Stored data entries:
- Opening Delimiter -

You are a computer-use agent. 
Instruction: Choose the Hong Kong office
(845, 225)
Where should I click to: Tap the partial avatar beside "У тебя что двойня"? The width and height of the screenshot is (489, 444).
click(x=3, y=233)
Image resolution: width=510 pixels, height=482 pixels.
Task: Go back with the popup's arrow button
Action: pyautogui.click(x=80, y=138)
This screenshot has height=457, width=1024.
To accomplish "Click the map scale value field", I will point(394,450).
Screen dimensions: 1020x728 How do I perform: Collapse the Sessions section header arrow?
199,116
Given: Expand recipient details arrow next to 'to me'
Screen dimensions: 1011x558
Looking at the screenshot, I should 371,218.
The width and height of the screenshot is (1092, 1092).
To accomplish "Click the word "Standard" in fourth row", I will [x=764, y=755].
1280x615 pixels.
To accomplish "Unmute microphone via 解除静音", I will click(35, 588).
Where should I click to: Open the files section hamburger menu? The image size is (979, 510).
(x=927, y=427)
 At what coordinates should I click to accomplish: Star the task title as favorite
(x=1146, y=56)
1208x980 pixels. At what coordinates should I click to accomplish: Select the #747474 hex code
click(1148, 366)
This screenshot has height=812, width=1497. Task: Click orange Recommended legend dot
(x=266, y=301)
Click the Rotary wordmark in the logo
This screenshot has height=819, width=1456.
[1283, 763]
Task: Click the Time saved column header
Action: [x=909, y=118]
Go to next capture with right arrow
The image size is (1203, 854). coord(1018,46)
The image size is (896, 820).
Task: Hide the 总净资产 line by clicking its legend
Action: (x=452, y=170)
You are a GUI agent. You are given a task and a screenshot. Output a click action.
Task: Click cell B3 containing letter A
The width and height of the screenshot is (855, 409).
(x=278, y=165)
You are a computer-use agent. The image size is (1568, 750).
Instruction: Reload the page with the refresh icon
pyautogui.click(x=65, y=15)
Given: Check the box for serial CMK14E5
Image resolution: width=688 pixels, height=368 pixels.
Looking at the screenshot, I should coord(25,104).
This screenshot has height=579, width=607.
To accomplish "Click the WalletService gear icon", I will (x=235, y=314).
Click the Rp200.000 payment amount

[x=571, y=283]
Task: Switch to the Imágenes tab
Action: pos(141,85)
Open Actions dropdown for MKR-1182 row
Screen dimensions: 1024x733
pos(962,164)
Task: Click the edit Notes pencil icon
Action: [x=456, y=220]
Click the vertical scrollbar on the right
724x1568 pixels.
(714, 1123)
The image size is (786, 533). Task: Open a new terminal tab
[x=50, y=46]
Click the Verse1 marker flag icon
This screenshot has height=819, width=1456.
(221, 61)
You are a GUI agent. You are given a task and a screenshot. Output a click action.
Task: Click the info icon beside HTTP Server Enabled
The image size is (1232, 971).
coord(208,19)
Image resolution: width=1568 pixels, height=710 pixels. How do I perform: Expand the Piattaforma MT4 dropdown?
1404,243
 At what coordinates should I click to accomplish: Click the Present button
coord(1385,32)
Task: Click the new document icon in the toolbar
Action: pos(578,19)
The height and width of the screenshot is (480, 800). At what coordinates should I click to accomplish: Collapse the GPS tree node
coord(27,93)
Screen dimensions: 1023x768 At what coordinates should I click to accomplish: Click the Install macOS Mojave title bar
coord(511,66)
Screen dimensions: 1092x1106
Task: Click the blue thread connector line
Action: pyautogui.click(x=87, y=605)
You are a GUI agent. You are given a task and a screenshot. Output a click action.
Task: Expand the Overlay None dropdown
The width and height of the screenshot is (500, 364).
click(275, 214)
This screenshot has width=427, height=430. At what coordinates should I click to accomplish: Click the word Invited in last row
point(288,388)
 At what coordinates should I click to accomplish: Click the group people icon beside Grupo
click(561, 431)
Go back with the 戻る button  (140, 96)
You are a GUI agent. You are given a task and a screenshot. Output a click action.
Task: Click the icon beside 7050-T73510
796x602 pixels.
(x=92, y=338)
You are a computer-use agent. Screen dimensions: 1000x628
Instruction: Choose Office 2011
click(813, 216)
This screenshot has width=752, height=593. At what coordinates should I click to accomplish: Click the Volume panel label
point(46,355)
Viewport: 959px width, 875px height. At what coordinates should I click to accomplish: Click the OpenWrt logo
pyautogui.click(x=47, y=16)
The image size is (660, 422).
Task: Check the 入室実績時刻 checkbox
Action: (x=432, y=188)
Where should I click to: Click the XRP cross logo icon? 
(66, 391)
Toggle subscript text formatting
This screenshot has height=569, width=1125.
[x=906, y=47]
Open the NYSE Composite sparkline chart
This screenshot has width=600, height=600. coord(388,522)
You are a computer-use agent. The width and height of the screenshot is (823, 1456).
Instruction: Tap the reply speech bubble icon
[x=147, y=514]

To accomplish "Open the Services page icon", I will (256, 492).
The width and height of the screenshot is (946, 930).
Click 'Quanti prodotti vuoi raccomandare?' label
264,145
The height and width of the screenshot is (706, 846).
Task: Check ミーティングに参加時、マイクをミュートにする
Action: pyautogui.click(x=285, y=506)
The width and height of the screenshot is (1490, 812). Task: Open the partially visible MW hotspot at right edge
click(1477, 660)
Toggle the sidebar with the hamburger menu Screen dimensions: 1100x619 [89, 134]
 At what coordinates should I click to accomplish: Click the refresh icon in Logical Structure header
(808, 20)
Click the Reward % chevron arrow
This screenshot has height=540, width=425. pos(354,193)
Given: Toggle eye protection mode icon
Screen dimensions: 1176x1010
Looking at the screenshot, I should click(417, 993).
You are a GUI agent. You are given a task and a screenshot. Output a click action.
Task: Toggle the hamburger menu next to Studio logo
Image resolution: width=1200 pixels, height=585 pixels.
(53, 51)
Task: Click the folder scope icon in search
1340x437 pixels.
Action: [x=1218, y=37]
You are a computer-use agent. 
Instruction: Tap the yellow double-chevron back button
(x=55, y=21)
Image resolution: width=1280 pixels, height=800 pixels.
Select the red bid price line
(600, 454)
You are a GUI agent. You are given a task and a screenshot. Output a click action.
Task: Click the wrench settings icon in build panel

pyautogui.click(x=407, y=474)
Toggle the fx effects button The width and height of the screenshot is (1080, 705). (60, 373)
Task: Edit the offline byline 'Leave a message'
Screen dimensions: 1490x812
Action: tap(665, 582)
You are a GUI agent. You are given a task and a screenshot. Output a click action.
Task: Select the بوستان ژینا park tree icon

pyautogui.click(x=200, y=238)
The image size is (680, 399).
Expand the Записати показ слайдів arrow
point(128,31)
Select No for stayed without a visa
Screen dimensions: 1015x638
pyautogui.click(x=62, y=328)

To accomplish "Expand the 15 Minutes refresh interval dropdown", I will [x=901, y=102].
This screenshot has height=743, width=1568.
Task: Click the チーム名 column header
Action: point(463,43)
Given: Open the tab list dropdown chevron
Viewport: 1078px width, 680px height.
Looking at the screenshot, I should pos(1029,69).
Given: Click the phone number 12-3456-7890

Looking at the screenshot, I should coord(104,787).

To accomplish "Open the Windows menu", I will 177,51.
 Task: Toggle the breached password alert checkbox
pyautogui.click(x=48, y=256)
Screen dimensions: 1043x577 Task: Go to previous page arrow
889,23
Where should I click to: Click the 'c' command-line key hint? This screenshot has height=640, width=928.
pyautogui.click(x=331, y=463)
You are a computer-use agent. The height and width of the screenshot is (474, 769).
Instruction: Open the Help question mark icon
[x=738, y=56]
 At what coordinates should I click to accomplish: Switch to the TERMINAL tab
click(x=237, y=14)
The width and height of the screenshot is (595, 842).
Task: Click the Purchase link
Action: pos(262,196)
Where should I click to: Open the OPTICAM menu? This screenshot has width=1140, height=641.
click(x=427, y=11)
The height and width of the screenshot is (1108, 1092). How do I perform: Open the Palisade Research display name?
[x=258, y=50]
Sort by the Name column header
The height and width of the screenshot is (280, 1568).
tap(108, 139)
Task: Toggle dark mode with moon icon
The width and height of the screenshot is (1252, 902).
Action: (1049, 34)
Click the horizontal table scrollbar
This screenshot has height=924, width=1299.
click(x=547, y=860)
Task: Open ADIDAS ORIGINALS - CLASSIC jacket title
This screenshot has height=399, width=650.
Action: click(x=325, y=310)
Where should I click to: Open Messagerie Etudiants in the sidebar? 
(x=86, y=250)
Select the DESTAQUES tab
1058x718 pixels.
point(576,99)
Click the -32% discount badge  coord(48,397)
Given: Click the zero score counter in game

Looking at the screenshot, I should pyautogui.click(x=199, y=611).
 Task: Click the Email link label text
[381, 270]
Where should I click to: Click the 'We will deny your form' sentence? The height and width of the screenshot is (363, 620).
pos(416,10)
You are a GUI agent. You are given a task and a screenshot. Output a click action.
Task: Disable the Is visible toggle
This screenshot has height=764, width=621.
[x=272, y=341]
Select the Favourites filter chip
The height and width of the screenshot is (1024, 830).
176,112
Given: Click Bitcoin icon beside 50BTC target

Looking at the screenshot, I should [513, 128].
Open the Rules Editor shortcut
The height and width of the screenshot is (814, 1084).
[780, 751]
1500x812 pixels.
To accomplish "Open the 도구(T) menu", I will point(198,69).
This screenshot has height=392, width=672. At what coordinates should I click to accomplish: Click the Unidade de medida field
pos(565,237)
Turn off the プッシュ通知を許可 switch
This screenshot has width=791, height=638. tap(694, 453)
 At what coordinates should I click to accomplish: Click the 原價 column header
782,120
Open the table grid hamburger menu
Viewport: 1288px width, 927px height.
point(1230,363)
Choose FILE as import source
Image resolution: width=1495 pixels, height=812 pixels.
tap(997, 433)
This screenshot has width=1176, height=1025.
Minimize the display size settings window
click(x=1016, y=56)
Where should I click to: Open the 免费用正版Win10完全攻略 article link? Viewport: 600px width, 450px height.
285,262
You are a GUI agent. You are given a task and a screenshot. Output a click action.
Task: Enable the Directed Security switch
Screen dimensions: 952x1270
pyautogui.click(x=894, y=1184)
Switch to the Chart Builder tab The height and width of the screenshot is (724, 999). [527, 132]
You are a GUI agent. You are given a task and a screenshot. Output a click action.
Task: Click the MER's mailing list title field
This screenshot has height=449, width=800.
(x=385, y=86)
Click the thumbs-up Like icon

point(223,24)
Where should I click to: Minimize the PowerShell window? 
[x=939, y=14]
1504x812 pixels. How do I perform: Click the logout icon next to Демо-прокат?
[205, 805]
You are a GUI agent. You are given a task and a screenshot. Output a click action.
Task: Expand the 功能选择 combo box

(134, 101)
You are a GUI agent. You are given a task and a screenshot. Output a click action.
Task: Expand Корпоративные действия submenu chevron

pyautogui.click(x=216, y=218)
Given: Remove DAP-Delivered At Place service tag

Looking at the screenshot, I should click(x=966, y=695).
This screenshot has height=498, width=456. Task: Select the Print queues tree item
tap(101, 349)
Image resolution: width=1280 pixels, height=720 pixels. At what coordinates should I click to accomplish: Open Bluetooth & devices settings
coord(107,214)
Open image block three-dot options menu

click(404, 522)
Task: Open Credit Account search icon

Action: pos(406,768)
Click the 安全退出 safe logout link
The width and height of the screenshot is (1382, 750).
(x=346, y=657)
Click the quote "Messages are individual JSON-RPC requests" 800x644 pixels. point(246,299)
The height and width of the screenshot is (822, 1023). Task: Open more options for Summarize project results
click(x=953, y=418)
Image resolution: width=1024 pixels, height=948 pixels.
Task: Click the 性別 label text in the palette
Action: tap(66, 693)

- Closing Delimiter -

## Exercise prompt:
Only one span of lines is wanted: the line with "Click the thumbs-up Like icon" and every line after it to the end of the entries, output exactly.

## Solution to the problem:
Click the thumbs-up Like icon

point(223,24)
Where should I click to: Minimize the PowerShell window? 
[x=939, y=14]
1504x812 pixels. How do I perform: Click the logout icon next to Демо-прокат?
[205, 805]
You are a GUI agent. You are given a task and a screenshot. Output a click action.
Task: Expand the 功能选择 combo box

(134, 101)
You are a GUI agent. You are given a task and a screenshot. Output a click action.
Task: Expand Корпоративные действия submenu chevron

pyautogui.click(x=216, y=218)
Given: Remove DAP-Delivered At Place service tag

Looking at the screenshot, I should click(x=966, y=695).
This screenshot has height=498, width=456. Task: Select the Print queues tree item
tap(101, 349)
Image resolution: width=1280 pixels, height=720 pixels. At what coordinates should I click to accomplish: Open Bluetooth & devices settings
coord(107,214)
Open image block three-dot options menu

click(404, 522)
Task: Open Credit Account search icon

Action: pos(406,768)
Click the 安全退出 safe logout link
The width and height of the screenshot is (1382, 750).
(x=346, y=657)
Click the quote "Messages are individual JSON-RPC requests" 800x644 pixels. point(246,299)
The height and width of the screenshot is (822, 1023). Task: Open more options for Summarize project results
click(x=953, y=418)
Image resolution: width=1024 pixels, height=948 pixels.
Task: Click the 性別 label text in the palette
Action: tap(66, 693)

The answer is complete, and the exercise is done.